General Contractor Held Liable for Hostile Work Environment Against Subcontractor’s Employee

Contributed by Noah A. Frank

Title VII prohibits employers from discriminating against any individual with respect to compensation, terms, conditions, or privileges of employment, because of that individual’s race, color, religion, sex, or national origin.  Other state and Federal laws prohibit discrimination based on age, disability, veteran status, and other characteristics.

Recently, the Sixth Circuit Court of Appeals held that a general contractor could be liable for a hostile work environment directed towards its subcontractor’s employee under a joint employer theory.  EEOC v. Skanska USA Building, Inc., No. 12-5967 (6th Cir. Dec. 10, 2013). The court found the general contractor supervised and controlled its subcontractor’s employees’ daily activities, directed their performance, determined their hours and daily assignments, assigned their supervisors, handled complaints, held meetings regarding disagreements, and did not consult the subcontractor’s owners regarding its employees’ complaints.  In essence, the court found that the subcontractor generally did “nothing” with respect to his employees and was a “nonentity.”  The court noted that the subcontractor’s African-American employees were allegedly called a variety of hostile names and epithets including the “n-word,” and were subjected to graphic depictions, including a picture in the port-a-potty of a Caucasian person shooting an African-American person.  The offenders included the general contractor’s employees, other subcontractors, and third-parties.  The victims allegedly reported the conduct to the general contractor, which did nothing to resolve their complaints, and eventually directed the subcontractor to fire them as a “poor fit.”  The court held that there was enough evidence to support a determination that the general contractor jointly employed the subcontractor’s employees, and therefore could be liable under Title VII.
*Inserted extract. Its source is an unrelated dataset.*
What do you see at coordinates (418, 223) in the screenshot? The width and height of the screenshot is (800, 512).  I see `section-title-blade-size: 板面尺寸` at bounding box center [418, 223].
While this case is an example of an extreme hostile work environment, its impact is directly applicable to all employers, and shows a changing tide in EEOC practice and discrimination jurisprudence.  Under Title VII, employers are responsible for protecting their workers from other workers, customers, and third-party vendors.  Under the joint employer theory, it is conceivable that a court could find an innocent general contractor or borrowing employer responsible for discriminatory conduct and hostile comments made towards another at their workplace.  Further, while this case addresses a construction general contractor’s responsibilities, it is likely that the EEOC and state agencies would attempt to extend this argument to borrowing employers (including those using temporary staffing agencies) and others using subcontractors.
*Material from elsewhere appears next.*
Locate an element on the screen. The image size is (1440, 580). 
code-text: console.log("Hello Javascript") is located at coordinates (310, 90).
Practice pointer for best practices:

Employers should ensure that subcontractors and independent contractors have, maintain, and enforce EEO policies, including anti-harassment and anti-retaliation policies. These policies should be incorporated by reference into any contract for services.  In light of the recent decision, employers should ensure that they not only have written policies and procedures in place to handle discrimination, harassment and retaliation issues, but must also carefully train all employees, supervisors and managers on the need to better identify, prevent and remediate such issues.